Just as traffic becomes more problematic as you reduce flow on an interstate
from four lanes down to three and then down to two and finally to one
lane, so electron pairs (or Cooper pairs, which constitute the supercurrent)
moving through very thin passages are sensitive to quantum effects not
noticeable in larger wires.
A quantum phase slip (QPS) is one such effect.

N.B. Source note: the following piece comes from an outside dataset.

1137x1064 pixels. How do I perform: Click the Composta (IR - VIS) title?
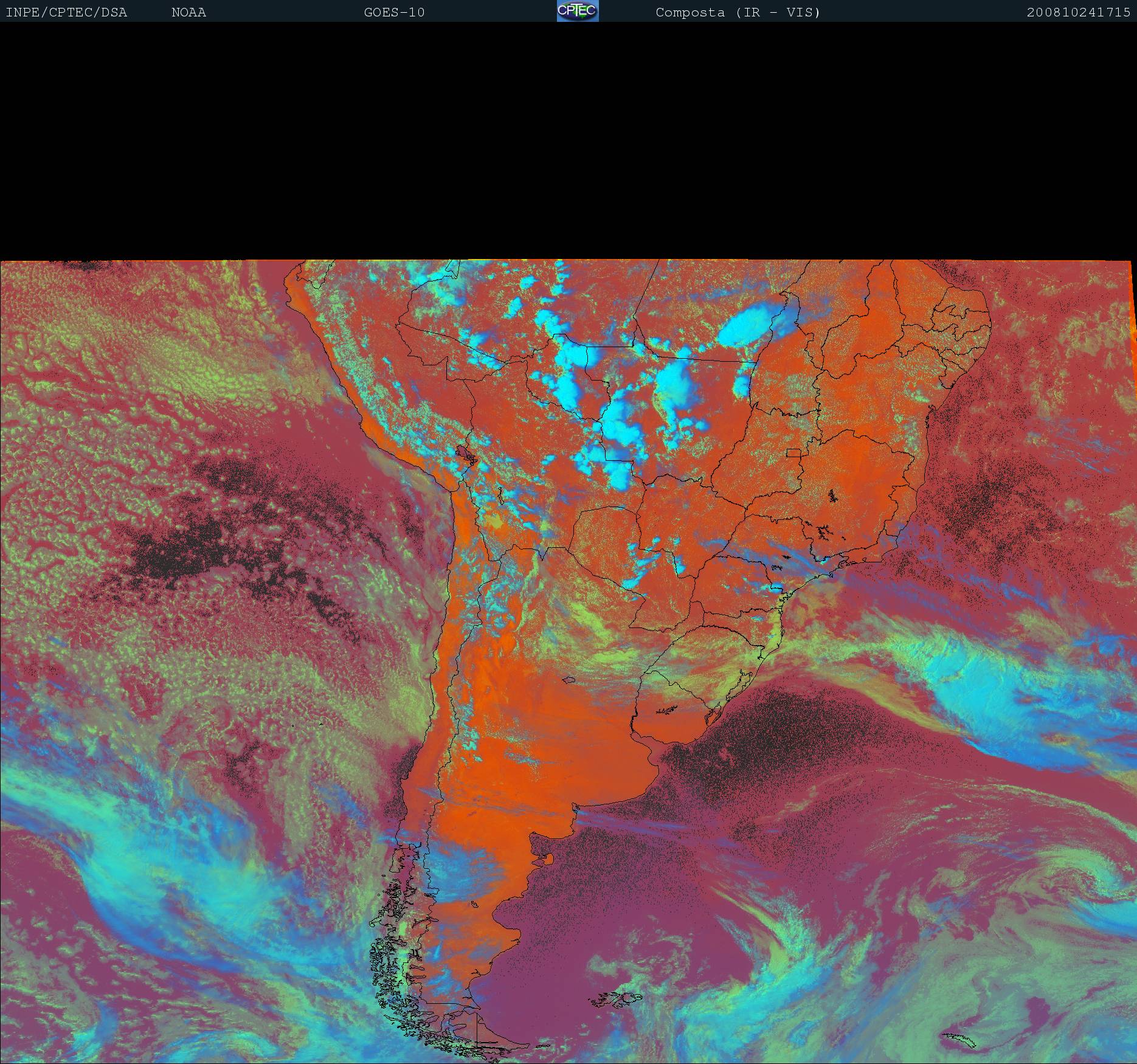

It is a quantum fluctuation
in which the superconducting wavefunction spontaneously tunnels from
one state into another, a process which results in a momentary voltage,
and therefore a nonzero electrical resistance, even if the temperature
could somehow be reduced to absolute zero.
Armed with thin wires (10-20 nm) consisting of molybdenum-germanium
deposited onto carbon nanotubes, Michael Tinkham (Tinkham@RSJ.Harvard.edu)
and his colleagues at Harvard have conducted the most thorough study
yet made of this phenomenon and have definitely shown that resistance
goes up as the wire gets thinner.
The quantum resistance effect only becomes noticeable for wires below
about 30 nm in size, far smaller than most wires used in today's computers,
so there is no bottleneck yet. Future advanced superconducting computers,
however, might have trouble; by going to lower temperatures you can
eliminate resistivity arising from thermal fluctuations, but not from
quantum fluctuations. (Lau
et al., Physical Review Letters, 19 November 2001.)